Angespornt durch ihre aktuellen Rechercheergebnisse versprach Hinteregger, die Suche nach weiteren Aufzeichnungen fortzusetzen. Unglücklicherweise war die Videoanlage des Inselhotels bereits seit längerer Zeit defekt, denn diese wäre noch um einiges näher am mutmaßlichen Tatort gelegen. Zumindest blieb noch die Hoffnung, dass vielleicht einer der Gäste zufällig etwas aufgenommen hatte. Außerdem wollten sie beim Bundessport- und Freizeitzentrum nachfragen, das ein wenig oberhalb des Inselhotels lag. Dort herrschte für gewöhnlich immer ein reger Betrieb.

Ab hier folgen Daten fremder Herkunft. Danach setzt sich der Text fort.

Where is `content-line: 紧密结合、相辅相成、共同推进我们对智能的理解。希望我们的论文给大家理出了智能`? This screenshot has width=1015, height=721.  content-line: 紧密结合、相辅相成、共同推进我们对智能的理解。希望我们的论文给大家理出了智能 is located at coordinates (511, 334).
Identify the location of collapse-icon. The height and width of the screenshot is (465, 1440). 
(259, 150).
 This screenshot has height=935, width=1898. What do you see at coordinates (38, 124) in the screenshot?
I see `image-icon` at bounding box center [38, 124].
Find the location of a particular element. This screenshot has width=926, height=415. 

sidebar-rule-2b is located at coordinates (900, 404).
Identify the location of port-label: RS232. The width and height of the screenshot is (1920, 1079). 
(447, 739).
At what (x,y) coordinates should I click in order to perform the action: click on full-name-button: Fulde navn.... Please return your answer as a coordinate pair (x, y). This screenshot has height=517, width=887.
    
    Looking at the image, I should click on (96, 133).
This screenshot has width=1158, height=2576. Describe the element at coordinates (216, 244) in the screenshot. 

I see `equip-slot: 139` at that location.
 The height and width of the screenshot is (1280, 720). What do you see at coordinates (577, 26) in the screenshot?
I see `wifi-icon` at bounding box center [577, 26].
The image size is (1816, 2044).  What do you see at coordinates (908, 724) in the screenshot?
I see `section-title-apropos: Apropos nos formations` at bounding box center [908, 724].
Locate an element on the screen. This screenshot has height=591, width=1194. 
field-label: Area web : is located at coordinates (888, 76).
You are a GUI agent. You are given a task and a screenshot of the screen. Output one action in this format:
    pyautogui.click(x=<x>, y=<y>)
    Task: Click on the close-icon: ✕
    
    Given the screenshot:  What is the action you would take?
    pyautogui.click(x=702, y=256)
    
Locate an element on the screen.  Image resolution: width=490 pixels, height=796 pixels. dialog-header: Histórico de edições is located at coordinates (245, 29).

Nemecek fasste zusammen. Erwartungsgemäß waren sie von einem Durchbruch noch weit entfernt. Doch ihre Sammlung an sachdienlichen Hinweisen vergrößerte sich sukzessive. Entsprechend zuversichtlich verließ er am Ende des Tages das Büro. Ja, schon morgen früh, wenn sie mit dem neuen CEO der Acros sprachen, würden sich viele der herumschwirrenden Puzzleteile zu einem deutlich klareren Gesamtbild fügen.